Crypto activity determined as “high risk” is more prevalent in Eastern Europe than in any other region, amidst the Russia-Ukraine war, according to a Thursday report by blockchain analytics firm Chainalysis.
Eastern Europe is the fifth-largest regional cryptocurrency market, according to Chainalysis, with US$630.9 billion in value received on-chain between July 2021 and June 2022. That represents 10% of global transaction activity during the period studied, which is relatively in line with past performances.
About 18% of the crypto activity in Eastern Europe is associated with “risky or illicit” activity, according to the report, representing the highest rate of any region measured by Chainalysis. However, it is primarily from transactions considered risky, with the bloc’s rate of illicit transactions below sub-Saharan Africa and Latin America and on par with North America.

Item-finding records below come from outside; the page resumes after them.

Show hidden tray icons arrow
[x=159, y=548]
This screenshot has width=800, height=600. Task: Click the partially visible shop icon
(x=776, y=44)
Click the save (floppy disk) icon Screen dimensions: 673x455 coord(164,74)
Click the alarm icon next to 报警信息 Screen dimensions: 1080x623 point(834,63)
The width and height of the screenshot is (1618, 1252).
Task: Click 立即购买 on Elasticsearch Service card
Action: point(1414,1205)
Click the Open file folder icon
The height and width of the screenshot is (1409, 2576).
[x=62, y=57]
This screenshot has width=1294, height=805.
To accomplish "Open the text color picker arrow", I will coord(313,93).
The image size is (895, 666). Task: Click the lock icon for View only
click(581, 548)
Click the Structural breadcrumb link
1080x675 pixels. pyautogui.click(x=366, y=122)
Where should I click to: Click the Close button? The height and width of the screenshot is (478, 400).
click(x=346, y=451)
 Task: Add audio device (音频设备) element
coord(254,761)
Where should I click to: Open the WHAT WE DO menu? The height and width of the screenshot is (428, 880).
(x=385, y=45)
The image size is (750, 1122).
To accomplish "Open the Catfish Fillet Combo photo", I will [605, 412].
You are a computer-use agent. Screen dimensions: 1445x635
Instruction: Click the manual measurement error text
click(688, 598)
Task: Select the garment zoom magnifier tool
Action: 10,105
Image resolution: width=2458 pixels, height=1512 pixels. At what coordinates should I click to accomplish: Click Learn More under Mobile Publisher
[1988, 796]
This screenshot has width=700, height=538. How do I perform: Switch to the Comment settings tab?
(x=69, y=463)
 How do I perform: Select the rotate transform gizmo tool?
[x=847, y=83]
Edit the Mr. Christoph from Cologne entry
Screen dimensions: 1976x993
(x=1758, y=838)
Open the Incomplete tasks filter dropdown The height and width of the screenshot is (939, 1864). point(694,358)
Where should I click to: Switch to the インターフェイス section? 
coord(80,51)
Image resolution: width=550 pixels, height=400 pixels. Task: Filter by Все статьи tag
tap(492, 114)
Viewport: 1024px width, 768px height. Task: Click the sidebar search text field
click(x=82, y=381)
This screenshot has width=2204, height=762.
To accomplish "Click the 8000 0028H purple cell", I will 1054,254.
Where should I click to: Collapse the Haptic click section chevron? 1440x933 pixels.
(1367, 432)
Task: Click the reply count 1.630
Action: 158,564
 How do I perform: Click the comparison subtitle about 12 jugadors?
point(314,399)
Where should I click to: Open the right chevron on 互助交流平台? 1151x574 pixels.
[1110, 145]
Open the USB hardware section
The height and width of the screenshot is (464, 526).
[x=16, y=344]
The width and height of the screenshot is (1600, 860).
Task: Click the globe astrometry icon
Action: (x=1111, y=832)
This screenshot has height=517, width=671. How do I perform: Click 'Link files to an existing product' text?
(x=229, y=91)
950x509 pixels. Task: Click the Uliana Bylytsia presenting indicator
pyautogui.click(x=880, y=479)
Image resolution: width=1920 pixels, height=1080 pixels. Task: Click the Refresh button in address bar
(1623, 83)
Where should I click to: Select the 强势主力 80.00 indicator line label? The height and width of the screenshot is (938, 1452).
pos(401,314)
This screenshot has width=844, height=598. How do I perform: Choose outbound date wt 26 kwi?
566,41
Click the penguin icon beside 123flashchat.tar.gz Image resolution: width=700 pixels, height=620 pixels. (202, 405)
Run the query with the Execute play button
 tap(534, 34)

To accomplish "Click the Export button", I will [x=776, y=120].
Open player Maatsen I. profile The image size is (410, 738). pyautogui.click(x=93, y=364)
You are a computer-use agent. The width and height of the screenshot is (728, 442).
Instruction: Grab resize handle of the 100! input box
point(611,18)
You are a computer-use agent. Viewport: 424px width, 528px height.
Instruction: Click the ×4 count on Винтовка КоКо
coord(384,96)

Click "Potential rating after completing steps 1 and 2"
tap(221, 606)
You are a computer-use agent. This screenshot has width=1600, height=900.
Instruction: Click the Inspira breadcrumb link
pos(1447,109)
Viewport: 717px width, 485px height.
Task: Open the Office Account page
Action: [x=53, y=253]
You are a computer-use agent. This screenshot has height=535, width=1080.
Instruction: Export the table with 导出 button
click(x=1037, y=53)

A significant driver of the region’s high rate of risky activity is the prevalence of “high-risk exchanges,” which have little to no know-your-customer (KYC) information standards. The report said that such exchanges represent about 6% of transaction activity in the region, compared to 1.2% for the next-closest region.
In Russia, Eastern Europe’s largest country, sanctions in response to the Ukraine invasion are restricting citizens from accessing many international crypto services and could be pushing them to riskier services. The EU further tightened restrictions on Russian crypto transactions last week, banning all crypto-asset wallets, accounts or custody services from the country.
Russia’s cryptocurrency transactions, both in crypto-to-crypto and crypto-to-fiat currency, surged in March following the Ukraine invasion, the report said. An anonymous expert who’s worked with financial intelligence units in Eastern Europe told Chainalysis that oligarchs and ordinary people were looking for ways to get money outside Russia or cash out.
As restrictions set in during the months following the March surge, crypto transactions measured by Chainalysis have decreased in Russia. During the same time, Russians were moving to new exchanges in countries like Kazakhstan and Georgia, Chainalysis’ source said.
Russia has already seen an outsized amount of ransomware and crypto-based money laundering activity historically, according to past research from Chainalysis.
Ukraine also saw increases in crypto-related transactions after the war began in March, according to the report. But Ukraine’s crypto activity involving the national currency hryvnia trended down in the following months.
Tatiana Dmytrenko, a high-ranking adviser in Ukraine’s Ministry of Finance cited in the Chainalysis report, said the data was likely due to incremental relaxing of restrictions on currency cash transactions, such as buying dollars or euros, that went into effect in March.
However, Ukraine has seen a steady increase in crypto-to-crypto transactions since March. Ukraine ranked third in Chainalysis’ 2022 Global Crypto Adoption Index, which measures grassroots crypto adoption by citizens.